「アド・アストラ」の意味・由来・用例

「アド・アストラ」の意味を説明します。

「アド・アストラ」は "ad astra"

「アド・アストラ」は "ad astra" というラテン語をカタカナで表記した言葉です。

"ad astra" の意味

"ad astra" は「星々(天界)へ向かって」という意味です。

"ad" と "astra"

"ad" はラテン語の前置詞で英語の "to" や "on" や "for" に相当します。

"astra" はラテン語で「」を意味する "astrum" の複数形で、「複数の星」という意味です。 そこから転じて「天界」という意味も持ちます

"ad astra" は英語で言えば "to the stars(星々へ)" となります。

"ad astra" の由来

ウェルギリウス

"ad astra" という表現の由来は、ウェルギリウス(バージル)という古代ローマ帝国の詩人(紀元前70年~紀元前19年)が自著に使用した "macte virtute sic itur ad astra" というフレーズです。

"macte virtute sic itur ad astra" は「勇気ある(優れた)者は、かくして星々(天界)へと至る」という意味になります。 "Aeneid book IX(アエネーイス Ⅸ)" という書物の641行目に登場するフレーズです。 「アエネーイス」はギリシア神話およびローマ神話に登場する半神半人の英雄アイネイアースの活躍を描いた叙事詩です。

小セネカ

小セネカとして知られる古代ローマ帝国の哲学者ルキウス・アンナエウス・セネカ(紀元前4年~紀元後65年)も "Hercules Furens(怒り狂うヘラクレス)" という書物において "ad astra" という表現を使っています。

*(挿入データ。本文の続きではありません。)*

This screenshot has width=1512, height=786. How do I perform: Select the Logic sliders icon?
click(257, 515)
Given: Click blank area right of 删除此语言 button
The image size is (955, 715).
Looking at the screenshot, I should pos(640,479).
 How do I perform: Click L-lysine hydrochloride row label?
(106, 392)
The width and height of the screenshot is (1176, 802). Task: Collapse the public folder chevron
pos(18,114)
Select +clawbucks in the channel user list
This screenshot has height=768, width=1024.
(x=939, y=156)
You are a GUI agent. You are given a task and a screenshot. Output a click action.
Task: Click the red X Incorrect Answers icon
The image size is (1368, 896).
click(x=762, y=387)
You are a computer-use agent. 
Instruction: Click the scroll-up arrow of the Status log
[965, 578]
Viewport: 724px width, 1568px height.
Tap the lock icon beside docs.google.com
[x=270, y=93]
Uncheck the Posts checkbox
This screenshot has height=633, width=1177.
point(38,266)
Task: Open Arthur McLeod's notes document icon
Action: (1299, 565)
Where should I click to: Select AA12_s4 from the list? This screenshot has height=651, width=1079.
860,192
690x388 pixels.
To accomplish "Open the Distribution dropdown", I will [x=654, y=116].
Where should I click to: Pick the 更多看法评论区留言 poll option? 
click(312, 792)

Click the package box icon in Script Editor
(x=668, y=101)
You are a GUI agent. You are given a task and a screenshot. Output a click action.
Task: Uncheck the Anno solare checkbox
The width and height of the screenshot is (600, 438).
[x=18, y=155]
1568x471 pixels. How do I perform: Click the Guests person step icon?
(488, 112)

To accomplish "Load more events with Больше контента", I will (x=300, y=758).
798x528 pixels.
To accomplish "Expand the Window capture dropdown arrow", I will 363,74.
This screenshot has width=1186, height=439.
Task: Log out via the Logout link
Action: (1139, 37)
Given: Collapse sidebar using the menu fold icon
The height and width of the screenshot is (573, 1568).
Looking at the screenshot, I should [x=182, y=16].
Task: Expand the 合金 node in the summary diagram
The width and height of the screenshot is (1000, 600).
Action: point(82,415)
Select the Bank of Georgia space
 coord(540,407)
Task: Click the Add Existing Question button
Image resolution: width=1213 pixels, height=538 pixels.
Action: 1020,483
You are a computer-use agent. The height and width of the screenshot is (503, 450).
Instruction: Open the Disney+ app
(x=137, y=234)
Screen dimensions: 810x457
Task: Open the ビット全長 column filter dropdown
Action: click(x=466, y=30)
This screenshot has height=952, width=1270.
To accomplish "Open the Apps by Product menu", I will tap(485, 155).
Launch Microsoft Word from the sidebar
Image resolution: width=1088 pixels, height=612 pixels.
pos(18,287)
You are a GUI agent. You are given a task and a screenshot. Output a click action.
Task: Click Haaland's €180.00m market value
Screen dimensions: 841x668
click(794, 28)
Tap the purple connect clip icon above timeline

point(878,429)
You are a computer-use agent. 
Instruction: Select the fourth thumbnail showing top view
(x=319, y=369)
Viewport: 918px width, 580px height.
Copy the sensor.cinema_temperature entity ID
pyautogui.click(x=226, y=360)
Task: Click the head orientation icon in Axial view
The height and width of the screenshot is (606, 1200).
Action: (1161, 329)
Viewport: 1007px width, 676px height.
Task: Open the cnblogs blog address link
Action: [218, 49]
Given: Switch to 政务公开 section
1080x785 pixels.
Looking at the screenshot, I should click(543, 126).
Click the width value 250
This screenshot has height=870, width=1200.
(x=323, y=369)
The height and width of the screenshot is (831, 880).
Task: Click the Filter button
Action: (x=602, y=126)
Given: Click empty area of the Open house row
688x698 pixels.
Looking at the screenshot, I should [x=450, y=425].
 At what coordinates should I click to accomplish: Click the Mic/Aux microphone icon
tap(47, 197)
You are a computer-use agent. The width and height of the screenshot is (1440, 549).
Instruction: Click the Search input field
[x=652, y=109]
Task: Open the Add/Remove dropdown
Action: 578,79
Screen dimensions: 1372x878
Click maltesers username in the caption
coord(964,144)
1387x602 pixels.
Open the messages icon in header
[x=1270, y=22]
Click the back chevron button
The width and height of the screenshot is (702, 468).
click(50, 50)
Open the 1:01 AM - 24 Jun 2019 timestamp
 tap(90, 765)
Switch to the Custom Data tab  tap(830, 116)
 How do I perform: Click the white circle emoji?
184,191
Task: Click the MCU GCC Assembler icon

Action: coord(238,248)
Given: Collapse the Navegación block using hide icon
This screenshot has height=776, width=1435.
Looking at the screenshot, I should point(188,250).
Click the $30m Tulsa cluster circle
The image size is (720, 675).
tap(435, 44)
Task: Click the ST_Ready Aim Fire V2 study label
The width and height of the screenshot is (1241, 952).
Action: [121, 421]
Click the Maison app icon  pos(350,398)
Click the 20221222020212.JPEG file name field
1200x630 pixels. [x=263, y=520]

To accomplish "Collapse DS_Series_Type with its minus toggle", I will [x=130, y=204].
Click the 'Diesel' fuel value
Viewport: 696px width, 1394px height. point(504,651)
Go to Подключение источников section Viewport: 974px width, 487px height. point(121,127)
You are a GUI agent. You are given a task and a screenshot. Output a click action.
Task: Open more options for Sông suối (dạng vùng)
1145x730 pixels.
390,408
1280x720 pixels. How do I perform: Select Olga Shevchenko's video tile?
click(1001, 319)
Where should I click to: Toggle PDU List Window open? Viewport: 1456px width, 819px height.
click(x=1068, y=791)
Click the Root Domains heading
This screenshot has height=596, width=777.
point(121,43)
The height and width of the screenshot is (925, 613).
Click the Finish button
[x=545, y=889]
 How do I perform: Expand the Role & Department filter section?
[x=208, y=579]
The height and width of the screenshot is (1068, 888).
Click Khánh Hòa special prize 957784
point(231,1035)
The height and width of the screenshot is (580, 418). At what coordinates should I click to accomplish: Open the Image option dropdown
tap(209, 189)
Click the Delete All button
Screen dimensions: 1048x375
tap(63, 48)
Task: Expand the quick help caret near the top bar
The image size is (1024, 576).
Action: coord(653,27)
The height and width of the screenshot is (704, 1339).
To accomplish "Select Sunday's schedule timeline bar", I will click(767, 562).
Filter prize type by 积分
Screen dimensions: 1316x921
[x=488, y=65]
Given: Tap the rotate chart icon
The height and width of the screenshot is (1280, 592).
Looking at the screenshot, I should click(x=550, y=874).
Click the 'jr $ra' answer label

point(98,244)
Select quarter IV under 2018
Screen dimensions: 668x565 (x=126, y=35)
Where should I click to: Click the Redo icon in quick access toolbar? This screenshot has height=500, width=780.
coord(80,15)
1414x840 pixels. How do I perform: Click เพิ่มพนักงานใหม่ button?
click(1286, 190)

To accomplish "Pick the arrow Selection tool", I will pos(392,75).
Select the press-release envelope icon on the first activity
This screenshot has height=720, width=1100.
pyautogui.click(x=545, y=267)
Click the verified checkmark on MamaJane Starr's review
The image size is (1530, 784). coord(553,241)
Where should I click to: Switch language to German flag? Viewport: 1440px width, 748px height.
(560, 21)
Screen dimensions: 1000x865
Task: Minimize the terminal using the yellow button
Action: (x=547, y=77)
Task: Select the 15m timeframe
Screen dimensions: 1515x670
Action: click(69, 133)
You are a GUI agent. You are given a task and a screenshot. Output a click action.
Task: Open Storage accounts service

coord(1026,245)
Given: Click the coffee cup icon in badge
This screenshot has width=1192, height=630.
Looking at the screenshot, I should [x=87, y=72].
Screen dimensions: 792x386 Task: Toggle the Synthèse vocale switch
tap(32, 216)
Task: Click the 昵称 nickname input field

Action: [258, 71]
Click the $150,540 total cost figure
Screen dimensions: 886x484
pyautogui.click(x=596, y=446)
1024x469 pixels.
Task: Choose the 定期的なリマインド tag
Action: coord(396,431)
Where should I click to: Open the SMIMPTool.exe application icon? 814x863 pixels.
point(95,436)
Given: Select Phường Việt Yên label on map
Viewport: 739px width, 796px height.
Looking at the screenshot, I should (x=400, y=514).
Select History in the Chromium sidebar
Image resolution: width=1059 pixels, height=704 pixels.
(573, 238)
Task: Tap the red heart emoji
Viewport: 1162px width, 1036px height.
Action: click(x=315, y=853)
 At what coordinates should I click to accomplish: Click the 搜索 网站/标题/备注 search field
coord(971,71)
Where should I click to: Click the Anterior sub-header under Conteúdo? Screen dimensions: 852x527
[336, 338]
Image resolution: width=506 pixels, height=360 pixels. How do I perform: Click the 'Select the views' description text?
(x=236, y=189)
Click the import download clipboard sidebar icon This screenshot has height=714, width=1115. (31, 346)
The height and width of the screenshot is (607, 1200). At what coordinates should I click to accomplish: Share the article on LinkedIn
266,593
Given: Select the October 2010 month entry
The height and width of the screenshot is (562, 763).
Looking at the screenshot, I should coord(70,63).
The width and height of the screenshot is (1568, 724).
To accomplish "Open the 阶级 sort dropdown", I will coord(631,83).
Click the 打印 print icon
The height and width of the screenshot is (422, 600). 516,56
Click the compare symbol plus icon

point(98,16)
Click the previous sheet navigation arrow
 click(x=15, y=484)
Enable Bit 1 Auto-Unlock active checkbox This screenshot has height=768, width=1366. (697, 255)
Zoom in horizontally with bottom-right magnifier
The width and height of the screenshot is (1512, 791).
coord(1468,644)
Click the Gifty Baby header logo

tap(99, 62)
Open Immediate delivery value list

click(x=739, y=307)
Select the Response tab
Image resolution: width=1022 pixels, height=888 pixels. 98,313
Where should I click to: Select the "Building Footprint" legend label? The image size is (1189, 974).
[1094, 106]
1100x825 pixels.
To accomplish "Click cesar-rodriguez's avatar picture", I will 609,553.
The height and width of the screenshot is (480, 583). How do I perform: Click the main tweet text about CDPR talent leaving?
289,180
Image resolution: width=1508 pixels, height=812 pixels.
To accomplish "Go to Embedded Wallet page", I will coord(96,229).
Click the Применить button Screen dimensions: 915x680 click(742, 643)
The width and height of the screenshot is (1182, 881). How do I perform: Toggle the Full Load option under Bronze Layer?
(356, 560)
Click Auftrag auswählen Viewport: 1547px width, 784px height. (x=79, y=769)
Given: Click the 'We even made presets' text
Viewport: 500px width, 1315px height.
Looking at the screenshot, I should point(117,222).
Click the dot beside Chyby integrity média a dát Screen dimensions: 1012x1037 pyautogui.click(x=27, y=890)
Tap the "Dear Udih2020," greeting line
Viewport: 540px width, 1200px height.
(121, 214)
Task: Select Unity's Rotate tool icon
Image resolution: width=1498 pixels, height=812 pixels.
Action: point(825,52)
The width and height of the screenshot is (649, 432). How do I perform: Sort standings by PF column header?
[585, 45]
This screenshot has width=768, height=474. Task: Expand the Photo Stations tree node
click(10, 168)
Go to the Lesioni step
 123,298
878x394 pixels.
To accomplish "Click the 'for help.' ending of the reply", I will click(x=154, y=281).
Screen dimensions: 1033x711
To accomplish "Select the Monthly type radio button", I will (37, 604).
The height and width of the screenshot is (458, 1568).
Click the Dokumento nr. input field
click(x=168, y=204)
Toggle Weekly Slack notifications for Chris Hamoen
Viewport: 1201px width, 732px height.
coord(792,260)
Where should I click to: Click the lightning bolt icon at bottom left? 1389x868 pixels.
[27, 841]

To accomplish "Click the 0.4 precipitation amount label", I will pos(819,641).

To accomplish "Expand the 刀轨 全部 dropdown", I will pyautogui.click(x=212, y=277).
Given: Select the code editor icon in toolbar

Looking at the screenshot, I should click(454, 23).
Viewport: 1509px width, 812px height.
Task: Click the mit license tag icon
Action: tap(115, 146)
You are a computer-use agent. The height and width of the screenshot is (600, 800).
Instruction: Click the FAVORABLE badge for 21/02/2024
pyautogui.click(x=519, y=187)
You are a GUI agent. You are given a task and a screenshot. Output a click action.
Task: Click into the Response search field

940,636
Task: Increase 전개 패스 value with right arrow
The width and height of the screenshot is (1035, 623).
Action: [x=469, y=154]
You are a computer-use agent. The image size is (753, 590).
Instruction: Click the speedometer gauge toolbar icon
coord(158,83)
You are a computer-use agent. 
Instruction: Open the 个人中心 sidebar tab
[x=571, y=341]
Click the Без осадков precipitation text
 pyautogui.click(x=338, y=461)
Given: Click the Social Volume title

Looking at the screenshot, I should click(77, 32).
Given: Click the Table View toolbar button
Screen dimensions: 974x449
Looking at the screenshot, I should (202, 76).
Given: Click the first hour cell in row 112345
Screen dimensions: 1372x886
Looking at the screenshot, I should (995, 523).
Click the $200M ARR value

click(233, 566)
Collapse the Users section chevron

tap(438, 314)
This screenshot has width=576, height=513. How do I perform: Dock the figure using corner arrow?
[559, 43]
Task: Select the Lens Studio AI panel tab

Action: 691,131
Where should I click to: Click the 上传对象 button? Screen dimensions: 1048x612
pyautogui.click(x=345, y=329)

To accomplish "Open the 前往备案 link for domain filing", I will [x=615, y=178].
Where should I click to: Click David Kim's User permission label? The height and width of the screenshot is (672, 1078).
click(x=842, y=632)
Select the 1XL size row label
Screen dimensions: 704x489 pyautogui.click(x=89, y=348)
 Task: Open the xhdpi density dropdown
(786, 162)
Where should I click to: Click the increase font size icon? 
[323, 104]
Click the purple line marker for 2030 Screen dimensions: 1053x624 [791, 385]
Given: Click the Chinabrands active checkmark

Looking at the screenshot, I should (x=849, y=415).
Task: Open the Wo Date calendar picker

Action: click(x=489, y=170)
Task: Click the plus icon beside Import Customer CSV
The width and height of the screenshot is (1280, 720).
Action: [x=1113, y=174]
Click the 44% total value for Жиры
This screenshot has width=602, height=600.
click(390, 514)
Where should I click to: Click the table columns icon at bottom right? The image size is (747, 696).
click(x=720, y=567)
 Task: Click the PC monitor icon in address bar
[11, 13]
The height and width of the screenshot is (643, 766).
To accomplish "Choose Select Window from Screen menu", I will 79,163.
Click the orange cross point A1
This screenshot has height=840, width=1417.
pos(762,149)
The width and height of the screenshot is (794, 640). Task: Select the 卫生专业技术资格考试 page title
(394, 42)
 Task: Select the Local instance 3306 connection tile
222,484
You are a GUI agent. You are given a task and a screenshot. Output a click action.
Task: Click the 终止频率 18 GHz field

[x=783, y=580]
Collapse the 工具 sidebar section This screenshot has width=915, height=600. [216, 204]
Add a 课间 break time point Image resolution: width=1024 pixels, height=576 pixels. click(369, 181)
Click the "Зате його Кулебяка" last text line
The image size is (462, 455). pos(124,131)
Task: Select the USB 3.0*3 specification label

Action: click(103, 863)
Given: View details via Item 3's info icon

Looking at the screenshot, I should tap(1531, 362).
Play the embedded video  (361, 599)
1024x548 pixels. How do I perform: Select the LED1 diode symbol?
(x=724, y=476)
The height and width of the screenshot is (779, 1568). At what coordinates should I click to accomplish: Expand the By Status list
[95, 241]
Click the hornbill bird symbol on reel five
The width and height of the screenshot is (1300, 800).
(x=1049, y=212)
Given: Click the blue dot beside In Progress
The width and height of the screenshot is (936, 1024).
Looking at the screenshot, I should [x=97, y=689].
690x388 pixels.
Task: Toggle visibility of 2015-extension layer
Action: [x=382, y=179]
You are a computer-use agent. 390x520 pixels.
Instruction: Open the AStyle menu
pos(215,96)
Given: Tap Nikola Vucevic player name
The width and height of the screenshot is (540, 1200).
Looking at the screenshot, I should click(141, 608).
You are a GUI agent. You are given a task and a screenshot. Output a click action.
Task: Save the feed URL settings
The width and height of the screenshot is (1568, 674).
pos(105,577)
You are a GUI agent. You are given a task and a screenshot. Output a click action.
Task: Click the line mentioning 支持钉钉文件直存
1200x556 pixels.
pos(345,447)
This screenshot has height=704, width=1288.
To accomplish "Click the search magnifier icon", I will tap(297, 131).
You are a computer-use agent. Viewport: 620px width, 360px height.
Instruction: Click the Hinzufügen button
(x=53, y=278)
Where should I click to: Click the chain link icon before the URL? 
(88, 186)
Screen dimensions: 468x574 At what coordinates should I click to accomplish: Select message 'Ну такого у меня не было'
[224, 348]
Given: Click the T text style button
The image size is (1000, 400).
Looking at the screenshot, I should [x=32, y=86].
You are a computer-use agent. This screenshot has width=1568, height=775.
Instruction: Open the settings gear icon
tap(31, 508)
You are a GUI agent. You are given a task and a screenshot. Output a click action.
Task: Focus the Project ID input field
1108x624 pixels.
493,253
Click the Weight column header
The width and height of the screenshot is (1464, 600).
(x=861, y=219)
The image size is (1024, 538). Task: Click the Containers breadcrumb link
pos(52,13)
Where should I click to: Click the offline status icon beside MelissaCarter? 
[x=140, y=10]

"ad astra" が登場するのはこの書物の437行目、"non est ad astra mollis e terris via" という一文です。 この文は「地表を離れ星々へと至る容易な道は存在しない」という意味です。

"ad astra" の用例

Per ardua ad astra
逆境を越えて星々へ
# オーストラリアやニュージーランドの空軍のほか、米国カンザス州や色々な学校でモットー(標語)として用いられているフレーズ。
Per aspera ad astra(Ad astra per aspera)
困難を超えて星々へ
# 小セネカの著書に使われているフレーズ。 これもモットーとして使われることが多い。
Ad Astra Rocket Company
# 米国テキサス州に所在し宇宙飛行テクノロジーを開発する企業の名前。

「アド・アストラ」の用例

アド・アストラ
# 2019年に公開された米国映画のタイトル
アド・アストラ -スキピオとハンニバル-
# カガノミハチという漫画家による漫画。 第二次ポエニ戦争におけるカルタゴの名将ハンニバル・バルカとローマの軍人スキピオ・アフリカヌスとの対決を描いた。
アド アストラ ペル アスペラ(AD ASTRA★PER ASPERA)
# 畑健二郎という漫画家による漫画。 宇宙人に地球が支配されている世界を描いたSFストーリー。